Begin Source

By adding non-local means denoising, we expect: - Dice and IoU to increase (cleaner image → better segmentation) - Intensity histogram to show sharper, more distinct peaks (less noise in intensity values) - Noise difference visualization to show what was removed

The magnitude of improvement depends on how noisy the original image is.


4.5 Stage 3 - Adding Edge Enhancement and Gaussian Blur

4.5.1 Why Edge Enhancement?

After denoising, edges can still be soft and blurry. Unsharp masking is a classical technique that: 1. Creates a blurred version of the image 2. Subtracts it from the original 3. Adds this “detail” back to the original

This sharpens edges without amplifying noise (because we denoise first).

After enhancement, we apply gentle Gaussian blur to smooth small variations while preserving the enhanced edges. This creates cleaner, more decisive boundaries for thresholding.

End Source
Begin Supplied information

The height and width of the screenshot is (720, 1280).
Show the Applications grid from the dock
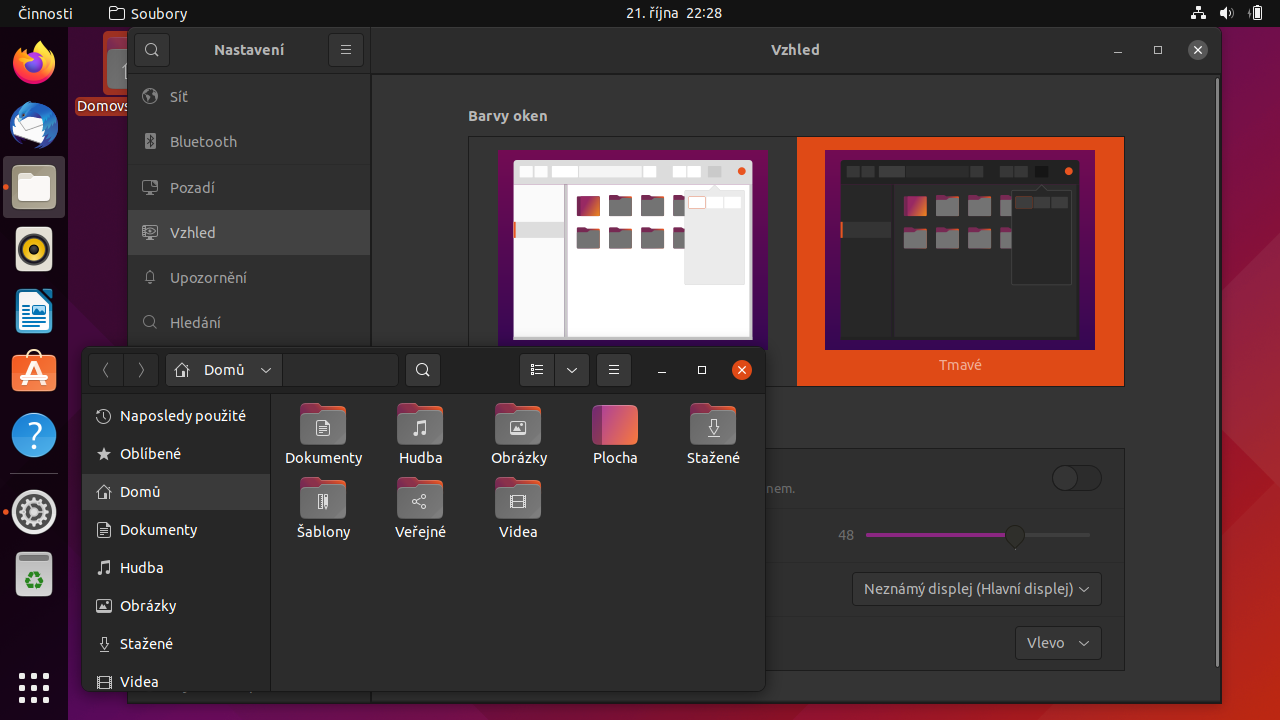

End Supplied information

[Your tasks]
**A.** Answer these from the image-processing text, one line each:
(i) What does the size of the improvement from denoising depend on?
(ii) In unsharp masking, what is done with the blurred version of the image?
(iii) What is applied after edge enhancement?
**B.** Pick up the image-processing text after its last sentence and keep writing.

[The results]
**A.**
(i) How noisy the original image is.
(ii) It is subtracted from the original.
(iii) A gentle Gaussian blur.

**B.**
4.5.2 Stage 3 Implementation

from skimage.filters import unsharp_mask

# ============================================================================
# STAGE 3: ADD UNSHARP MASKING (EDGE ENHANCEMENT) AND GAUSSIAN BLUR
# ============================================================================

# Additional parameters for Stage 3
unsharp_radius = 2.0      # Radius of the blurred version in unsharp mask
unsharp_amount = 1.0      # How much detail to add back (1.0 = 100%)
blur_sigma = 1.5          # Gaussian blur standard deviation

# STEP 1: Grayscale Conversion (same as previous stages)
img_gray = cv2.cvtColor(img_uint8, cv2.COLOR_RGB2GRAY).astype(np.float32) / 255.0

# STEP 2: Non-Local Means Denoising (same as Stage 2)
img_denoised = denoise_nl_means(
    img_gray,
    h=nl_means_strength,
    fast_mode=True,
    patch_size=10,
    patch_distance=10
)

# STEP 3: Unsharp Masking (Edge Enhancement)
img_enhanced = unsharp_mask(
    img_denoised,
    radius=unsharp_radius,
    amount=unsharp_amount
)

# STEP 4: Gaussian Blur (Light smoothing)
img_blurred = gaussian_filter(img_enhanced, sigma=blur_sigma)

# STEP 5: Intensity-Based Segmentation (on the processed image)
nucleus_mask = (img_blurred < nucleus_max).astype(int)
cytoplasm_mask = np.logical_and(
    img_blurred >= cytoplasm_min, 
    img_blurred <= cytoplasm_max
).astype(int)
background_mask = (img_blurred > cytoplasm_max).astype(int)

# STEP 6: Combine into 3-class segmentation
segmented = np.zeros_like(img_blurred, dtype=int)
segmented[nucleus_mask == 1] = 2
segmented[cytoplasm_mask == 1] = 1
segmented[background_mask == 1] = 0

# STEP 7: Calculate Metrics
metrics_stage3 = calculate_all_metrics(segmented, labels_true, class_labels=[0, 1, 2])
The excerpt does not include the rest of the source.